Do You Have A Heart Murmur?
/Little electrodes taped to my chest.
The nurse gently reminding me not to peel them off.
Choosing the pink paper Snoopy for being good during the exam.
I have only vague memories of that day - little snippets of remembrances, like the flashes of a movie where the tape doesn't play correctly and only gives the viewer short clips before the next segment of black screen appears.
The notes my mom recorded in my baby book fill in the pieces.
At three years old, I was diagnosed with a heart murmur, the cause of which was unknown. My pediatrician recommended I undergo testing to make sure it wasn't anything serious. Although I was blissfully unaware of what heart murmurs even were, the troubling discovery really bothered my dad. He told me years later that he had a hard time sleeping during the nights leading up to my EKG, afraid that the tests would reveal something majorly wrong with my heart.
The night before my testing, however, Dad said he suddenly felt the Lord's peace, a calm as only the Heavenly Father could give.
Also that night, I woke up my mom. When she came into my room, she asked me what was wrong.
"It hurts," I told her.
"What hurts?" She asked in reply.
"Right here." I put my hand over the left side of my chest.
Nothing more came of the incident, and I remember picking at all the funny electrodes on my chest as I sat on the exam table the following morning.

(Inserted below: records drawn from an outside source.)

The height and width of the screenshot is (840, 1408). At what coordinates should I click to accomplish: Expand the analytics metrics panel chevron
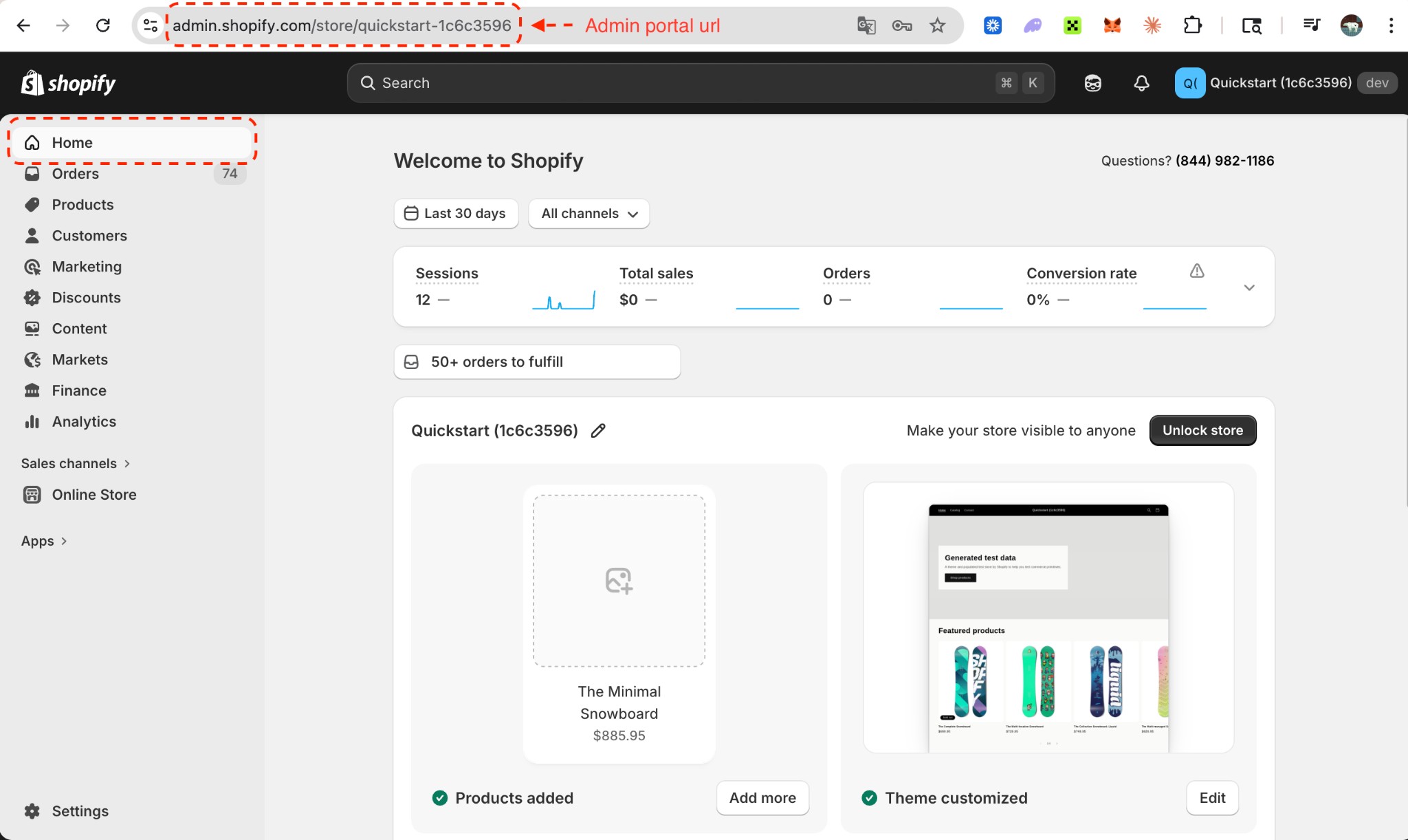point(1248,287)
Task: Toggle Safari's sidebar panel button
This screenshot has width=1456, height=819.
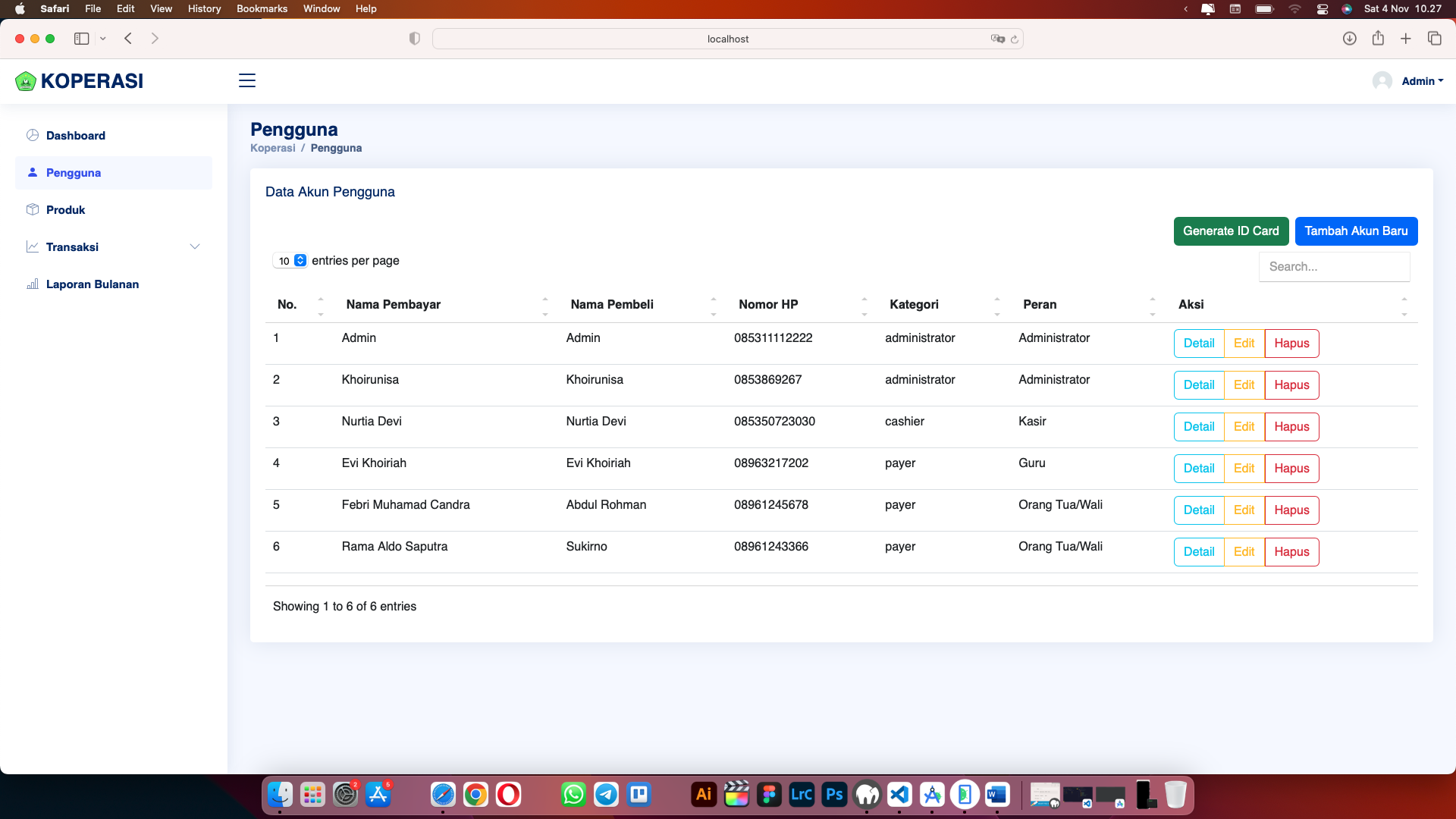Action: coord(82,39)
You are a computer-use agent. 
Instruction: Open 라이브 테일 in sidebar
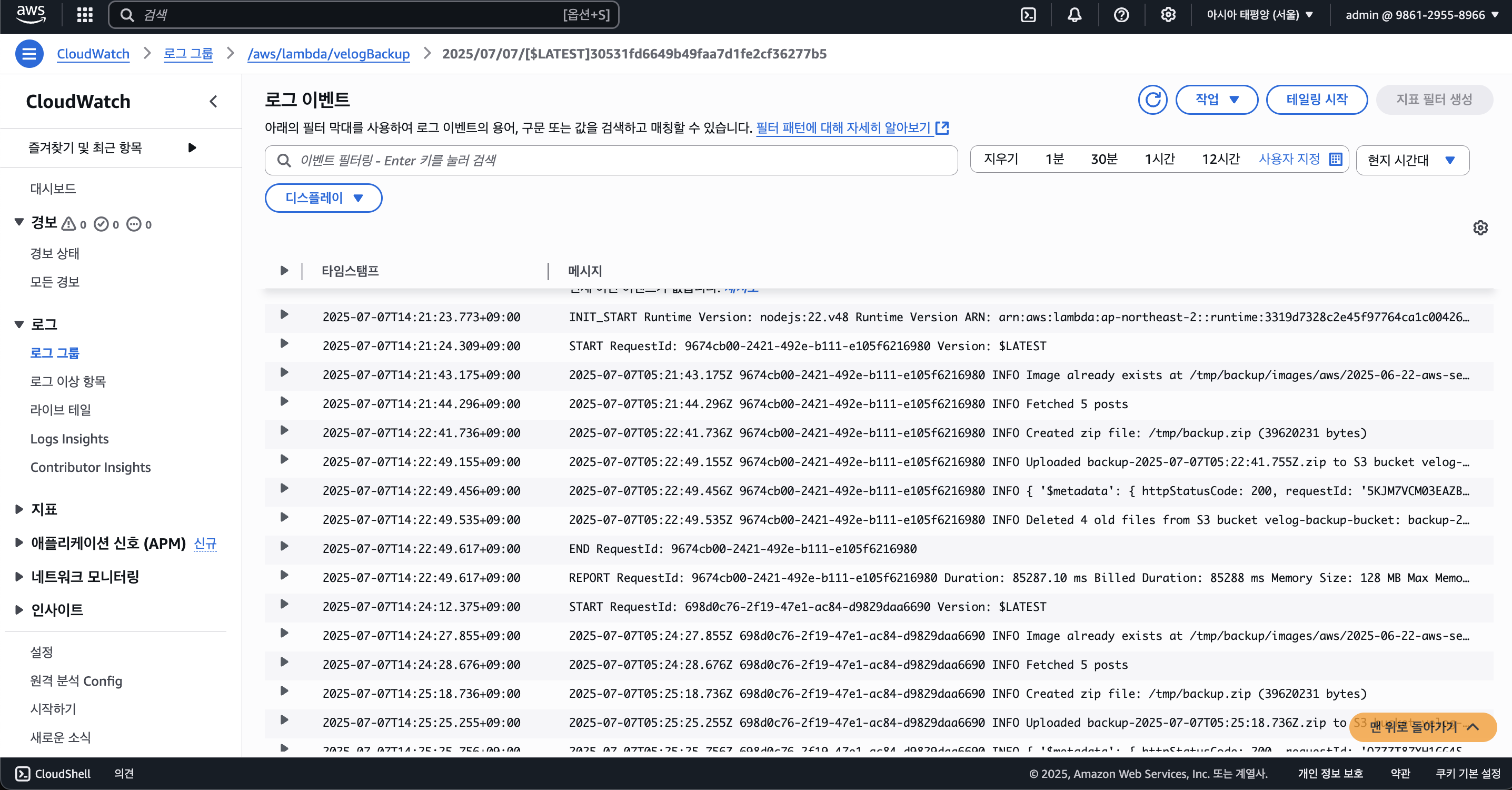pyautogui.click(x=61, y=410)
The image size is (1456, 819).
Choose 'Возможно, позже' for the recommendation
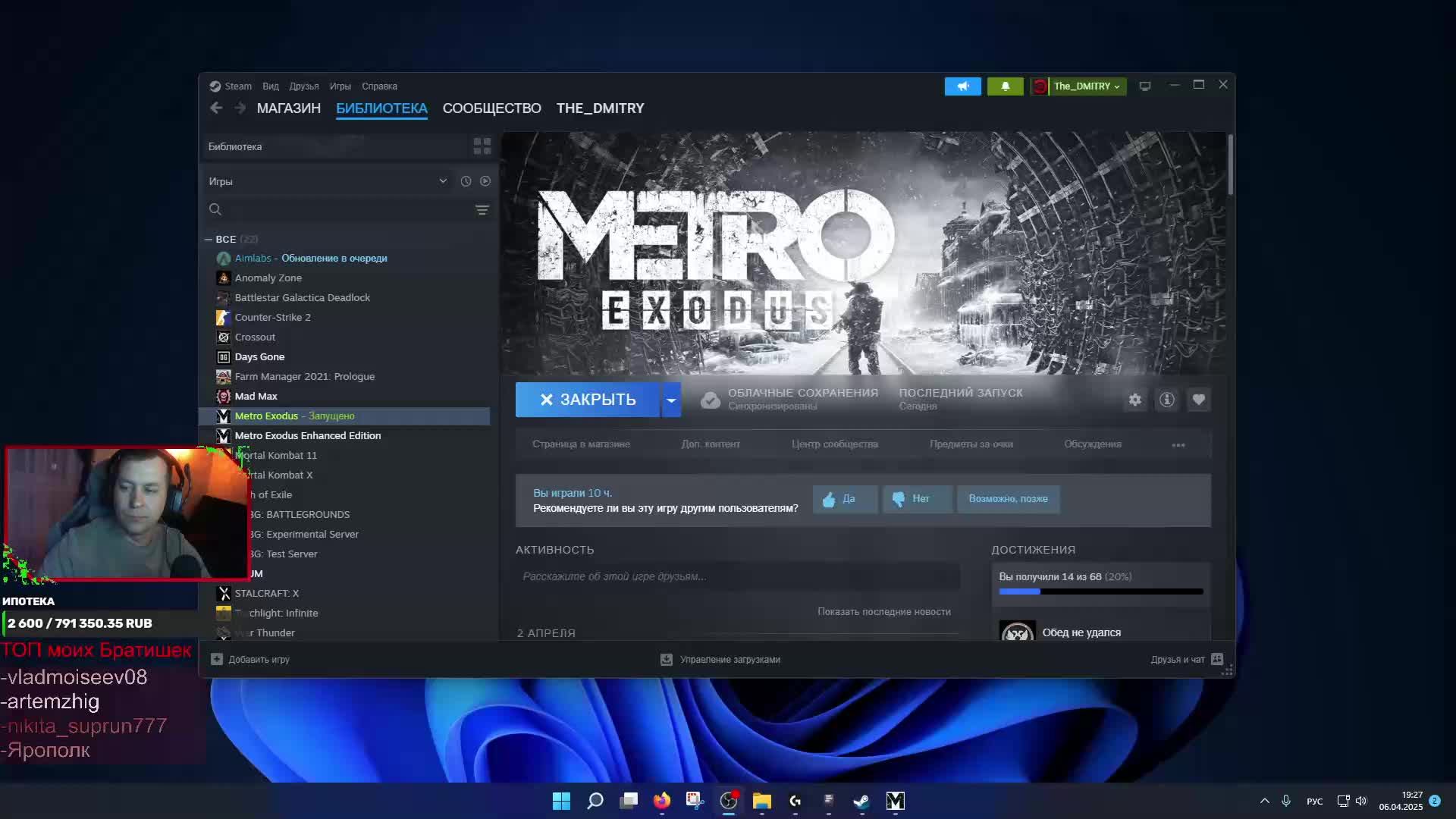(1008, 499)
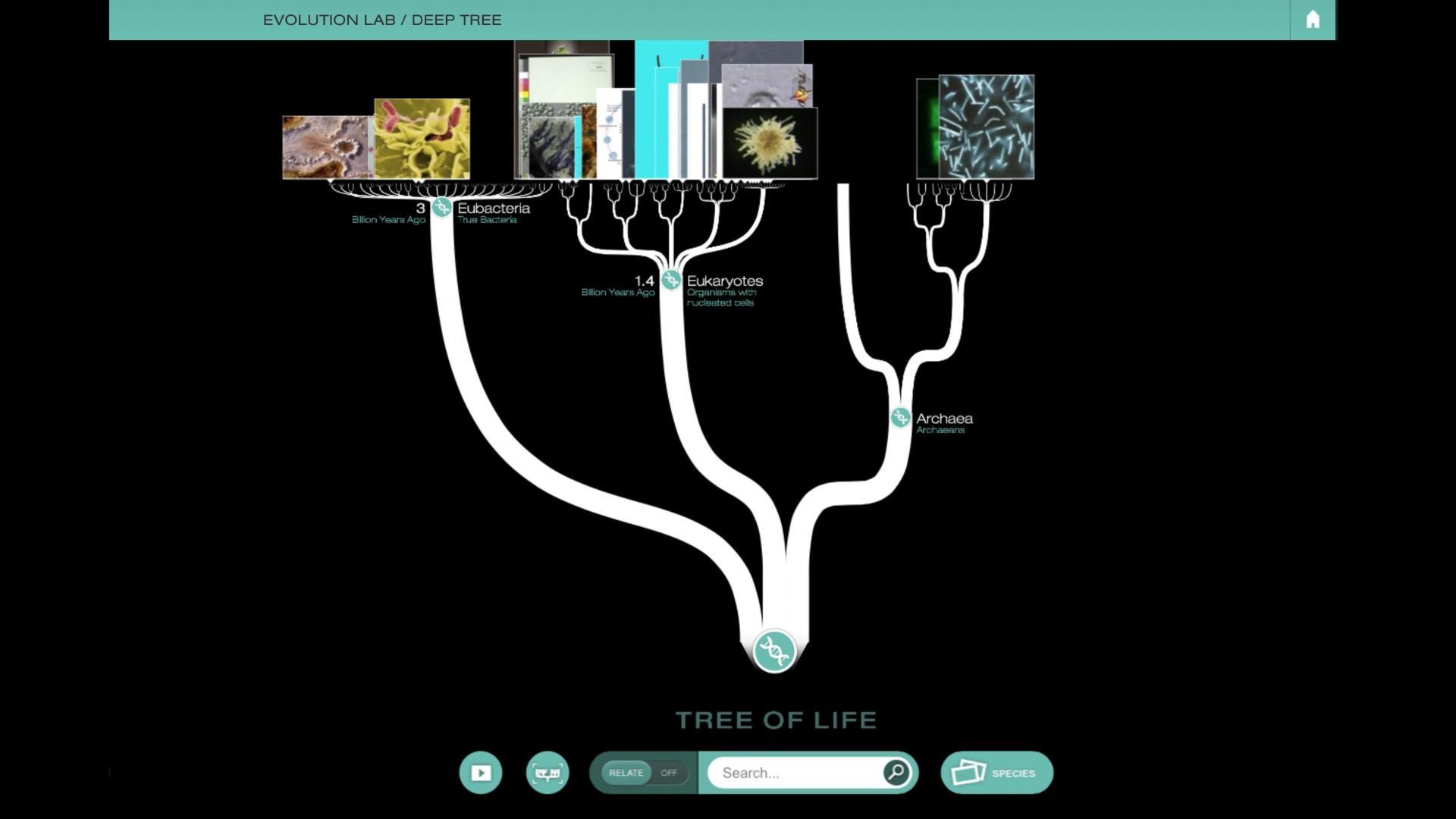Open the Species browser button
1456x819 pixels.
(996, 773)
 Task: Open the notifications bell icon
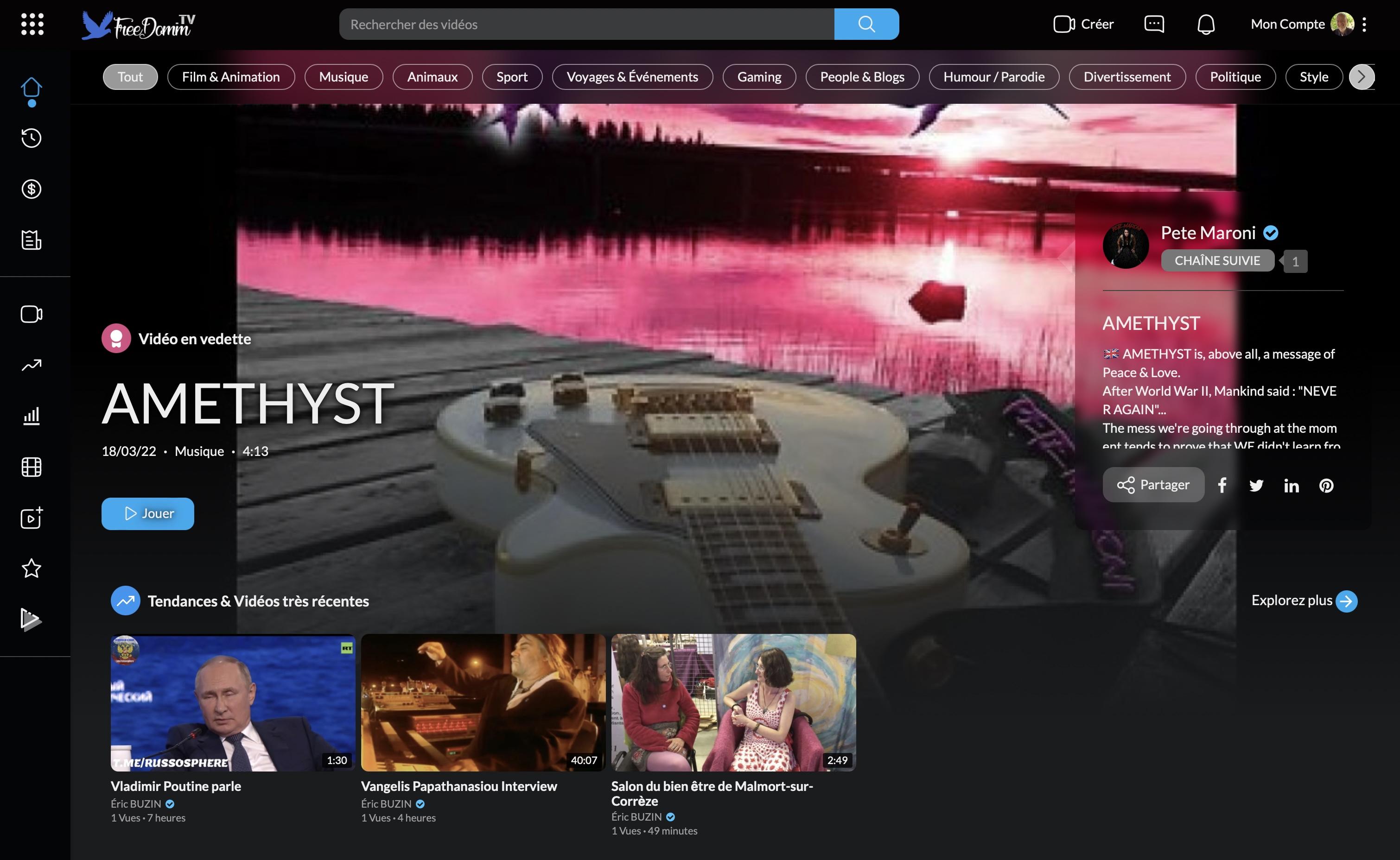click(x=1205, y=25)
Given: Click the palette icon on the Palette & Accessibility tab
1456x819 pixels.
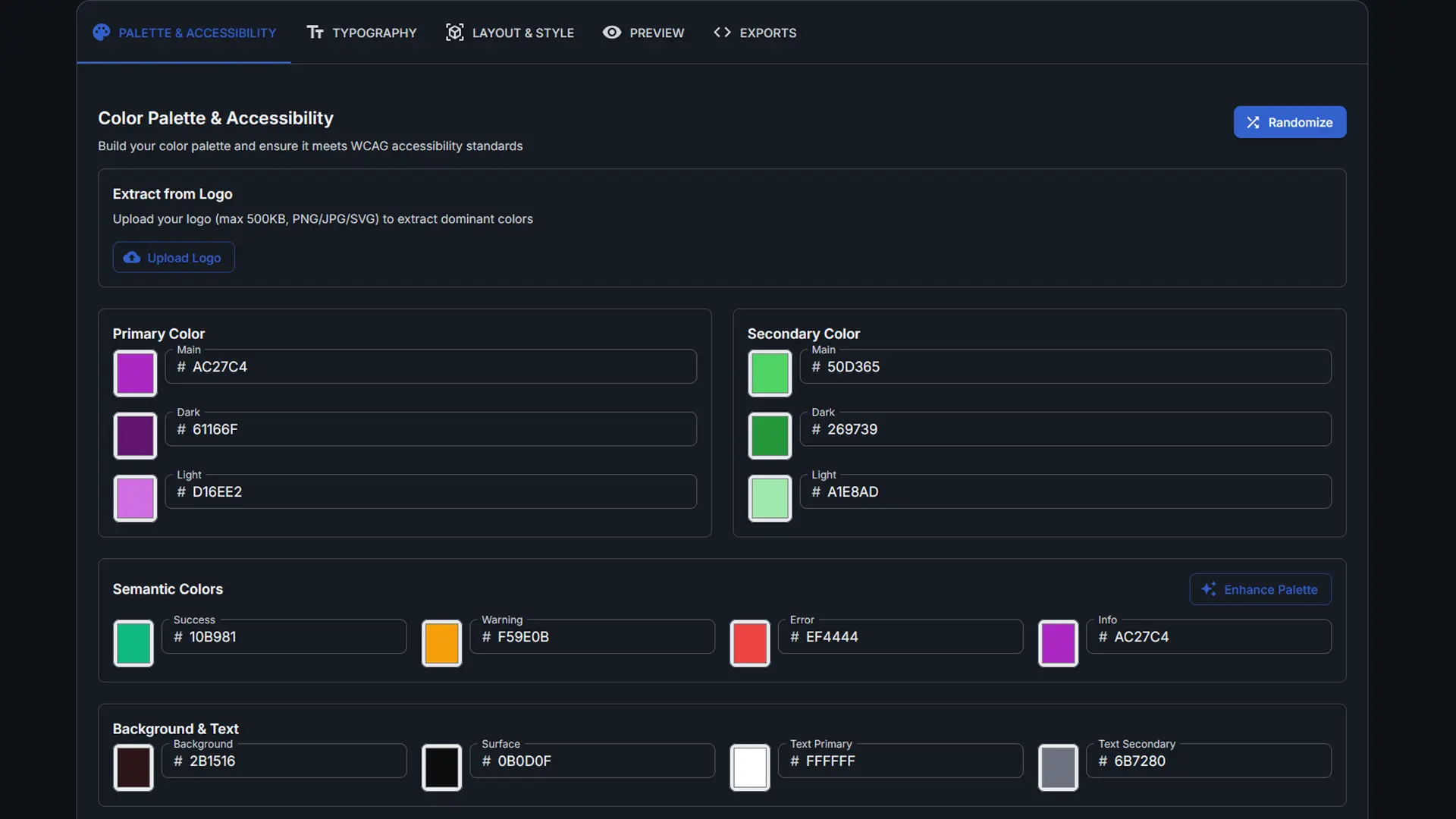Looking at the screenshot, I should (101, 32).
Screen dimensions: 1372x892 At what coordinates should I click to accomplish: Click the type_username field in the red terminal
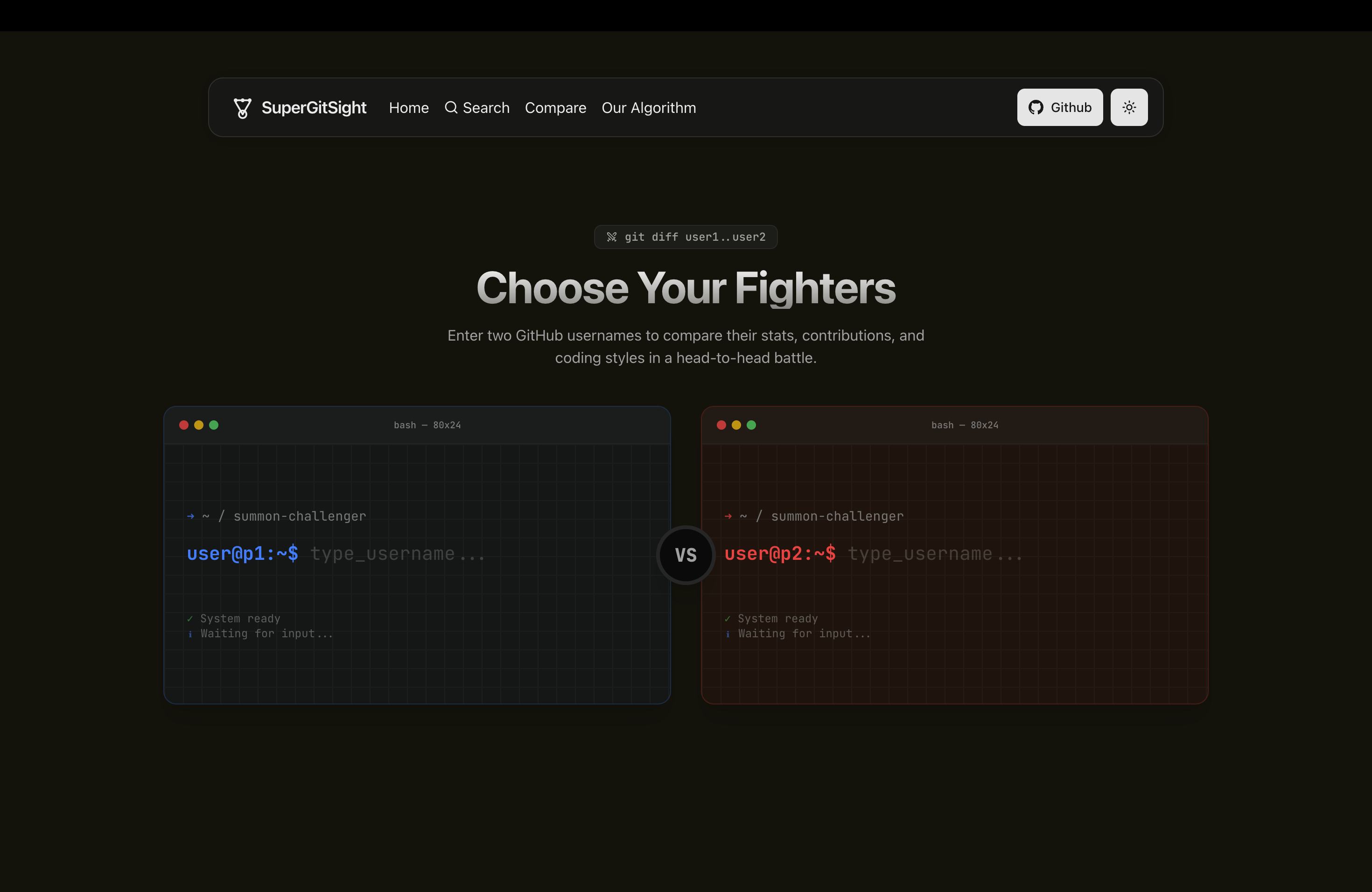click(934, 553)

The results were that my heart murmur was benign, and that there was nothing more to worry about. My dad believes that the Lord chose to heal me of a heart defect the night before.
Because my exam and the good news that followed took place on February 6th, that day has become "happy heart day" in my family. It's much more special to me than Valentine's Day, not because I was really aware of what was going on back then, but because it's yet another reminder that God is sovereign and that He can still do miracles (no one can say definitively whether or not I was born with a damaged heart, but even if the only miracle involved was the peace that the Lord gave my dad that night, that in itself is beautiful).
None of my recent doctors have been able to detect my heart murmur, so I'm assuming that it disappeared at some point.
But I've noticed another heart murmur taking its place - one far more serious than the physical one. It's the murmur of discontentment.
If only we could move somewhere where the cost of living were lower...
If only we could get the rest of these school bills paid off....
If only I could get my house more organized...
None of those above longings is necessarily bad. Sometimes, longing can help motivate us in a good way. Wanting a clean house and to pay off debt can be good things. But if I simply sit and wish for what I don't have, longing quickly gives way to discontentment, and that's where sin enters.
We're not going to be able to immediately change some of the things I wish we could. While I don't want to become complacent - another trap - I do want to cultivate a heart of contentment, not a heart that murmurs against the situation God has me in at the moment.
We all have to work hard to guard against the sin of discontentment, don't we? It isn't always easy to do. There will always be things in this life that we wish were different, something we'd change if we were given the opportunity. The only way we can find contentment in our current circumstances is to focus our eyes on the Lord instead of our surroundings. There really is no other way.
And as we shift our gaze on Him and off our situation, we'll start sensing His peace, just like my dad did the night before I went in for testing. For some of us, God will also miraculously remove the thorn that's plaguing us. For others, He'll simply enable us to be thankful for the circumstances that we'd wished were different.
Either way, the result is worth the effort to keep focused on Christ.
Your turn: I'd love to know - do you struggle with contentment? Do you find yourself having to work through a murmuring heart? If so, what verses and action steps have been most helpful as you try to focus on the Savior instead of your circumstances?